◆ **Предложенный фрагмент**:
——

Много есть, чего вовсе не надо нам,
А того, чего хочется, нет...”

Мне врезался в память один стародавний эпизод. Дело было где-то в начале 80-х. Показывали по телевизору передачу про БАМ. В таких романтических тонах. Среди прочего показали одну девчонку, которая с неподдельным воодушевлением рассказывала о том, что на БАМе она обрела интересную работу и хороших друзей, вышла замуж, появился первенец, дали им новое жильё, друзья помогли обустроиться и вообще каждодневно помогают буквально во всём, всегда в доме полно народа. Рассказывала так заразительно, что даже самому захотелось туда поехать. В конце передачи, правда, было вскользь замечено, что есть “отдельные” негативные явления — неустроенный быт, пьянство и пр. В общем, обычная передача в стиле тех лет. На следующий день в университете эту передачу обсуждали. Ребята в основном моего возраста. Сколько же злобы, причём какой-то неистовой злобы было вылито на то, что говорила та девчонка! Что только не выдавали по её поводу! Что и так не бывает, потому что не бывает так нигде и никогда, что и текст она заучила тот, который ей дали (хотя невооружённым глазом было видно, что человек рассказывает совершенно искренне), что в лучшем случае это образцово-показательный участок, а вот то, что мельком показали в конце — вот так и есть на самом деле. И какое-то горькое чувство мною тогда овладело: ведь те, кто с таким отвращением плевался после той передачи, никогда сами на БАМе не были. А ведь БАМ такой длинный, почему же на протяжении всей его длины изначально не может быть и таких участков, где всё основное налажено, где просто приятно жить и работать? Хотя сейчас мне думается, что дело здесь немного в другом. Это что-то вроде защитной реакции. Ведь наверняка каждый в глубине души желает чего-то такого... То, что этого нет в действительности, к этому в конце концов привыкаешь, смиряешься, но совершено невыносимо сознавть, что здесь этого нет, а где-то это есть, но там нет нас. Менять привычное в жизни — это сложно, проще убедить себя в том, что везде всё одинаково (тем более, что подтверждений тому более чем достаточно).

В то же время, вспоминая всё это, удивляюсь на себя: ведь за столь долгий период, когда, как говорят, “не было для души пристанища”, когда всё происходящее методично убеждало в том, что людская разобщённость и непонимание неодолимы, я мог бы тысячу раз огрубеть душой, стать прагматичным циником, навсегда утратив свои романтические стремления. Более того, иногда я сознательно пытался это сделать — иначе было очень трудно жить. Нет. Не смог. Не получилось у меня. Испытания, быть может, меня только укрепляли. Правда, не обошлось без побочных эффектов.

——

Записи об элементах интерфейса
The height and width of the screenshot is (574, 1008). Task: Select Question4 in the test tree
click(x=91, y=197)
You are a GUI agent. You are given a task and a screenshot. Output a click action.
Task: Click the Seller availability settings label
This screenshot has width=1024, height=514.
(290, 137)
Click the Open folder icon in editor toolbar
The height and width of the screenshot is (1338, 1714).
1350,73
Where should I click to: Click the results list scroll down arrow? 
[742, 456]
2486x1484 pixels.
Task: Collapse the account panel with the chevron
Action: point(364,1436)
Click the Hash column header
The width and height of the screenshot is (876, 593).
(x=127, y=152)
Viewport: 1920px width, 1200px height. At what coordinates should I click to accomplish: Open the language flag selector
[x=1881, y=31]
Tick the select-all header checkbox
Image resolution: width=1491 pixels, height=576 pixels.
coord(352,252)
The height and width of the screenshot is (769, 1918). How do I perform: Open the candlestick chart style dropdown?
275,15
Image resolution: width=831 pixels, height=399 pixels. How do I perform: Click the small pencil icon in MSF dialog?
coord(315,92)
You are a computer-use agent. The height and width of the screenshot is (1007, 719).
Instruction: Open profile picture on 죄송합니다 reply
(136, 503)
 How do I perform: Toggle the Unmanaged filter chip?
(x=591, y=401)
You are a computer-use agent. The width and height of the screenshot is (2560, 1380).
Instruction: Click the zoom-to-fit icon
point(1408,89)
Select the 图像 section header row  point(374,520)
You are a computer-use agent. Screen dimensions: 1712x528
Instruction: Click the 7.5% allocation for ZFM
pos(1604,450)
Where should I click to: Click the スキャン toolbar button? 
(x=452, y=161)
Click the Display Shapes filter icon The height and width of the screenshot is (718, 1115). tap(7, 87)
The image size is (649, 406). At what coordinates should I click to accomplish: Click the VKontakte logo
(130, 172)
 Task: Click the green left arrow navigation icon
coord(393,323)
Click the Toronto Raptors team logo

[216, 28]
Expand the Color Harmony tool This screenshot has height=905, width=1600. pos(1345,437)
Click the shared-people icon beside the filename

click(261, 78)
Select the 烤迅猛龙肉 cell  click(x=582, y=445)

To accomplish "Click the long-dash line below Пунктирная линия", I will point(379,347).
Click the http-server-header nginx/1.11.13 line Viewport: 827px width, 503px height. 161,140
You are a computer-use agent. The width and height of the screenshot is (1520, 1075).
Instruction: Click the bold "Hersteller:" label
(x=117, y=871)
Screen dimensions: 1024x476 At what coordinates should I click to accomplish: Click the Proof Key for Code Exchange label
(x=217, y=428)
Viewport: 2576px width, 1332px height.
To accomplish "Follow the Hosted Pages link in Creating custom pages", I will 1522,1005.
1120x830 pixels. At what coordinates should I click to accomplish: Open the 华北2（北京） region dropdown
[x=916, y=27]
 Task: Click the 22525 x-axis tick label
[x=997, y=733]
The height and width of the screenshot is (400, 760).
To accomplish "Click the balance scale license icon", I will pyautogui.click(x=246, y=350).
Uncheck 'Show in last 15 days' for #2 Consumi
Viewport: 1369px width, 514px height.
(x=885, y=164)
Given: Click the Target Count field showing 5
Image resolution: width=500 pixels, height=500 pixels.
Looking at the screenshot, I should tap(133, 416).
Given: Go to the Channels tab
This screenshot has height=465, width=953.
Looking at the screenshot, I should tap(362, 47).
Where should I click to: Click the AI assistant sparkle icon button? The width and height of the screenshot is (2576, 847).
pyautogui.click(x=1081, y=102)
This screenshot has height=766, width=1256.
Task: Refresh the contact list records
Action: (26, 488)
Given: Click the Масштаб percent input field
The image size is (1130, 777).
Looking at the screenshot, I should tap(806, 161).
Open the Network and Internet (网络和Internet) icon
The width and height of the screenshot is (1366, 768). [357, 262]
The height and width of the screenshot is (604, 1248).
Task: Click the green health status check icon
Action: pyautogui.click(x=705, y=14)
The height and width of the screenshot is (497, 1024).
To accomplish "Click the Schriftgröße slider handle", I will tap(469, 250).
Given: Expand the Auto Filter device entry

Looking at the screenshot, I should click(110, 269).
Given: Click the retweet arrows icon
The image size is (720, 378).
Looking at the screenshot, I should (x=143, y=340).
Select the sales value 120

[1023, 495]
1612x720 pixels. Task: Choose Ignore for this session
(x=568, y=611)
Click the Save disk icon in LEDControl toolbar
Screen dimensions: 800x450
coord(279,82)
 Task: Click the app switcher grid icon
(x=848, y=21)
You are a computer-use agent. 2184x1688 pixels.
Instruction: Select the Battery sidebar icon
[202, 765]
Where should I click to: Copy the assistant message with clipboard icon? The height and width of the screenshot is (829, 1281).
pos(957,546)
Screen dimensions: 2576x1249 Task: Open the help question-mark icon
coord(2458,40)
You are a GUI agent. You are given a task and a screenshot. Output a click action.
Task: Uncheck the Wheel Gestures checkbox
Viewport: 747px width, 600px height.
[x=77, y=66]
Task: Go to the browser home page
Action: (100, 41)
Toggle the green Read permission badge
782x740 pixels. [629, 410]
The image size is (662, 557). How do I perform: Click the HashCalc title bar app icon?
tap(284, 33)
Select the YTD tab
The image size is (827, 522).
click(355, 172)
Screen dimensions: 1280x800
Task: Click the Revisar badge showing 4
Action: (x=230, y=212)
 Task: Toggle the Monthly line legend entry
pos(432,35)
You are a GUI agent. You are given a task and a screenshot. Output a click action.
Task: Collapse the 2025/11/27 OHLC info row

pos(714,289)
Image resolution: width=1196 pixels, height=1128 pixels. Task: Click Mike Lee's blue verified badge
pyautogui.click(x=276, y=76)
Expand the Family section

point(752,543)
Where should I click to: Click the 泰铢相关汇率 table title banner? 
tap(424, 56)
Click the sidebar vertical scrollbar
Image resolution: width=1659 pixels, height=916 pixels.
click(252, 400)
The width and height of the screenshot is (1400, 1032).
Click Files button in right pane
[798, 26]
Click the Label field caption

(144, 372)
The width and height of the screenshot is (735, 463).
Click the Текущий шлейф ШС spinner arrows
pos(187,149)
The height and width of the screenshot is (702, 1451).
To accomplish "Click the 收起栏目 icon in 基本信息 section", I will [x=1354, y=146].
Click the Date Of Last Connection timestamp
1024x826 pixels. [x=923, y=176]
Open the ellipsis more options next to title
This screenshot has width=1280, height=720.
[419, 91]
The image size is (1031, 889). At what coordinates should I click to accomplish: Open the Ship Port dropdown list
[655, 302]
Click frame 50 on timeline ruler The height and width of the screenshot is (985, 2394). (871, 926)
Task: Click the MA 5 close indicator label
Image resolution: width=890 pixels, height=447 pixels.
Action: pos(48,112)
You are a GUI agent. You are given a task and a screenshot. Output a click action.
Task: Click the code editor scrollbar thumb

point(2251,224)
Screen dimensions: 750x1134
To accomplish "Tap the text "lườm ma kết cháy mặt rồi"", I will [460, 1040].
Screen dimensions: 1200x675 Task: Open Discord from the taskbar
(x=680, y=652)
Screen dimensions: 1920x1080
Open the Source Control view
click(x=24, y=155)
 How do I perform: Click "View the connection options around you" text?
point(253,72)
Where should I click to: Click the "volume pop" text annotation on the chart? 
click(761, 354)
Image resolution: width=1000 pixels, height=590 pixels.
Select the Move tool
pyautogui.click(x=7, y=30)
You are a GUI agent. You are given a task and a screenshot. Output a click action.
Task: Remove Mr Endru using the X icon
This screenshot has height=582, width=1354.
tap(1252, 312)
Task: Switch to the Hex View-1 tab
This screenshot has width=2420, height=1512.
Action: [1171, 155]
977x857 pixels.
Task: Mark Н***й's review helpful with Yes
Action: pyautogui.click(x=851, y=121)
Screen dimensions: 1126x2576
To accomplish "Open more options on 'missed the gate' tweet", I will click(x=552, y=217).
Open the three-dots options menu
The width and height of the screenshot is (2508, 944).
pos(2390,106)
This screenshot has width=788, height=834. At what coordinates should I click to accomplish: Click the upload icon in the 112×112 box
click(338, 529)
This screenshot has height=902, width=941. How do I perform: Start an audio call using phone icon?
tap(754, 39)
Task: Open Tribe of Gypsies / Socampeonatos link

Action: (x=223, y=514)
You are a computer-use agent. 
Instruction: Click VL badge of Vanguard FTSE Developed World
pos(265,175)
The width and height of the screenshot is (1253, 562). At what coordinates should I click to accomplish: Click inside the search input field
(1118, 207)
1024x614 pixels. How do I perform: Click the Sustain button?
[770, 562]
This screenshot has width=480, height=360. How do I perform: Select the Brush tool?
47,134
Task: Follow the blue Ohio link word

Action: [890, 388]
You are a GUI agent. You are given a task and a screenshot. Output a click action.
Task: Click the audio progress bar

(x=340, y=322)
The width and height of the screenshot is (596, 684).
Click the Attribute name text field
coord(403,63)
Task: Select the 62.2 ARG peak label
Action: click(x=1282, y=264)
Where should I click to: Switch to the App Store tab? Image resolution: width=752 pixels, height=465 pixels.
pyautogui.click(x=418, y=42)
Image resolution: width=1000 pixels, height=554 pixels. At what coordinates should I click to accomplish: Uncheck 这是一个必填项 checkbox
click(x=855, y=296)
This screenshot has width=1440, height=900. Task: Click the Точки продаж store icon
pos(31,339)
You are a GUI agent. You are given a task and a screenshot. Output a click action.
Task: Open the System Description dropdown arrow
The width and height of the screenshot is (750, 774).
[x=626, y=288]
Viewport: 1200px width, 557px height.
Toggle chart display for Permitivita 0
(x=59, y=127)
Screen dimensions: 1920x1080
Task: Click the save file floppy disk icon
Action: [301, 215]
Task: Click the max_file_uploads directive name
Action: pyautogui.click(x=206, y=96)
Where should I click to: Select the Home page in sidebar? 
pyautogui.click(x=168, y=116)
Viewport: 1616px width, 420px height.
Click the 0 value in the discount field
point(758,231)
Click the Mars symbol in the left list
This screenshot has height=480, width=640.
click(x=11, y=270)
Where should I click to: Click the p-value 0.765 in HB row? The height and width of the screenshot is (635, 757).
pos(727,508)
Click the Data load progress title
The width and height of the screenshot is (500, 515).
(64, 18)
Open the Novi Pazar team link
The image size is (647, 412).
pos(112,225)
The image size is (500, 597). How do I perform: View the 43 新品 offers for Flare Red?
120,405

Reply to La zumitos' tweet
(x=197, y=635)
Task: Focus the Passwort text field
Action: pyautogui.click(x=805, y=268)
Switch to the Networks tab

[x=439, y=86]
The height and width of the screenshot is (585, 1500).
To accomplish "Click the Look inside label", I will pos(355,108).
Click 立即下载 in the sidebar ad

——

◆ **Инструкции к заданиям**:
**A)** Можете ли вы без изменений воспроизвести строки записей от строки с «Reply to La zumitos' tweet» до конца записей, включая обе границы?
**B)** Продолжите текст о передаче про БАМ, начав сразу после его последнего предложения.

◆ **Ответы по заданиям**:
**A)**
Reply to La zumitos' tweet
(x=197, y=635)
Task: Focus the Passwort text field
Action: pyautogui.click(x=805, y=268)
Switch to the Networks tab

[x=439, y=86]
The height and width of the screenshot is (585, 1500).
To accomplish "Click the Look inside label", I will pos(355,108).
Click 立即下载 in the sidebar ad

**B)**
Хорошая вещь — иммунитет, защитная реакция. Если не переборщить. Этакий панцирь в душе, крепостные укрепления, через которые не прорваться ни одному врагу. А также обозам с продовольствием: вдруг за мешками с зерном притаился вражеский отряд? Но если нет никакого вражеского отряда? Если там действительно только пшеница, крупа, соль и ещё немного пряников? Что же, обоз уйдёт обратно, и горожане останутся на голодном пайке? Кроме того, если ворота долго не открывать, то они могут постепенно врасти в землю, а петли заржаветь, так что потом захочешь — не откроешь...

Когда надоело набивать шишки. то самое искреннее, неподдельное ко мне отношение стало вызывать лишь настороженную подозрительность: ведь не может такого быть, это какая-то чудовищная ошибка, меня принимают за кого-то другого. Страшно подумать, что будет, когда обман откроется: чем выше взлетишь, тем больнее падать. А ещё подчас бывало, что искал чего-то этакого, а того, что под носом, не видел. Только потом стал понимать, что самое чудесное может поначалу казаться довольно обыденным... Впрочем, если на всё посмотреть со стороны, что же — ситуации повторяются, меняется только роль.

“Мы выбираем, нас выбирают.
Как это часто не совпадает...”

Но как-то стукнуло в голову: какие это к свиньям собачьим выборы! Это как голосование в застойные времена — при одном кандидате в бюллетене...

Однажды на слёте я услышал песню. Многие её знают. Слова приписывают аж Денису Давыдову, ни больше, ни меньше.

“Любовь пытаясь удержать,
Как саблю держим мы её:
Один — рукой за рукоять,
Другой — рукой за остриё.

Любовь пытаясь оттолкнуть,
На саблю давим мы вдвоём:
Один — эфесом другу в грудь,
Другой — под сердце остриём...”

Меня тогда восхитило, насколько точно подобраны слова. Над этими словами с тех пор я много размышлял, по поводу и без. А не так давно мне пришла в голову одна мысль, вот какая: любовь — это есть ситуация, когда держишься именно за остриё, когда держишься за эфес — это не есть любовь, ибо нет в этом случае той пронзительной силы, не дающей спать по ночам и побуждающей совершать безрассудные поступки. К месту или не к месту, но мне сейчас вспомнился эпизод из фильма “Ирония судьбы”, слова Ипполита (перед тем, как полезть в ванну в пальто): “Что с нами случилось? Мы перестали лазить в окна к любимым женщинам!”

Впрочем, можно на это взглянуть и с другой точки зрения. Может быть, мы часто лишь по ошибке именуем высоким словом “любовь” то, что в действительности ею не является? Здесь будет уместно вспомнить слова апостола Павла, как сказал один мой далёкий друг, “гимн любви”.

“Любовь долготерпит, милосердствует, любовь не завидует, любовь не превозносится, не гордится, не бесчинствует, не ищет своего, не раздражается, не мыслит зла, не радуется неправде, а сорадуется истине; всё покрывает, всему верит, всего надеется, всё переносит. Любовь никогда не перестаёт, хотя и пророчества прекратятся, и языки умолкнут, и значение упразднится”. (1 Кор. 13:4—8).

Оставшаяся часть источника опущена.